Question

thanks for viewing this post, it'd be great if you guys can help me out. I've been doing some objective-c and learned about the objective-c way of memory management, like making sure to call release whenever I own the object, when to call autorelease, etc. I also do not want to use ARC or the newly introduced GC because I like to manage my own memory, I plan to advance later on into iOS development, and I know it's a good practice to manage my own memory. But there's still one small detail that I seem to have hit a brick wall in. It has to do with sending objects the -retain message. I learned that sending the -retain message increments the reference count by 1. But would this be an appropriate time to send -retain? :

      - (void) setName : (NSString* ) theName 
      {
          // name is an instance variable of type NSString
          [theName retain]; // Must release this
          name = [theName copy]; // Must release this in dealloc
          [theName release]; // decrement the reference count because of retain
      }

Should I call retain here so that I own the argument temporarily and ensure it doesnt' get released somehow before I get to use it?

Any help would be appreciated! Thanks!

Was it helpful?

Solution

No. You the object supplied as an argument to the method will generally be around until your method returns. You don't need the retain messages there. You copy the string here to keep it around after the method returns.

━━━━

== TASK LIST ==
a) In the Objective-C memory management Q&A, what reason does the solution give for copying the string in the setter?
b) Copy the part of the Objective-C memory management Q&A starting at "- (void) setName" and ending at "be appreciated! Thanks!".
Nothing in the records that come after this matters here.

━━━━

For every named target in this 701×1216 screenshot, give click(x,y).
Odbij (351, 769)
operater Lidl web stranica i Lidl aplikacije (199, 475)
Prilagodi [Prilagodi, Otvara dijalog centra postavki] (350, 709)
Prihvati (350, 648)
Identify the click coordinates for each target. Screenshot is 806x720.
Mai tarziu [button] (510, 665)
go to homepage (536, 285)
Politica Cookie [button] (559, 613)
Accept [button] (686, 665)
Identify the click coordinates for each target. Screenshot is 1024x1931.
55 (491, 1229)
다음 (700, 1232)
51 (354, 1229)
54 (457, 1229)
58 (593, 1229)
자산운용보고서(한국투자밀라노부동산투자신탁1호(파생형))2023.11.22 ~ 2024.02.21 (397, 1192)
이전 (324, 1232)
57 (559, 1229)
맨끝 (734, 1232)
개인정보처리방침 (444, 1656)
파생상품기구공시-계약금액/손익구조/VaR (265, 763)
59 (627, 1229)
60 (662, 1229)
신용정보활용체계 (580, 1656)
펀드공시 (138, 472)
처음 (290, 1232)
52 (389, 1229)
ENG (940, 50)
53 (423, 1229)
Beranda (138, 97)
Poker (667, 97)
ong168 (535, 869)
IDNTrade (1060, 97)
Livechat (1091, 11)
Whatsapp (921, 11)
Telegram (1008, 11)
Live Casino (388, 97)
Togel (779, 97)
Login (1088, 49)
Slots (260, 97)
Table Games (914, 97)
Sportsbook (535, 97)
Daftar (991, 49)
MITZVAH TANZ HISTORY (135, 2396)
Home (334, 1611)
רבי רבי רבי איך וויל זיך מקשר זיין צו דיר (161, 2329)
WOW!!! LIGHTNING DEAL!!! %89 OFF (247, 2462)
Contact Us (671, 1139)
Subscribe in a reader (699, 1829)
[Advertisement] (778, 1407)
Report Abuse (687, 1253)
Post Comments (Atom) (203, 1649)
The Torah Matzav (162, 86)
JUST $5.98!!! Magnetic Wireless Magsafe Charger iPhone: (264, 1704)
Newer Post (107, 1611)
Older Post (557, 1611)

━━━━

== EXERCISE ANSWERS ==
a) To keep it around after the method returns.

b)
- (void) setName : (NSString* ) theName 
      {
          // name is an instance variable of type NSString
          [theName retain]; // Must release this
          name = [theName copy]; // Must release this in dealloc
          [theName release]; // decrement the reference count because of retain
      }

Should I call retain here so that I own the argument temporarily and ensure it doesnt' get released somehow before I get to use it?

Any help would be appreciated! Thanks!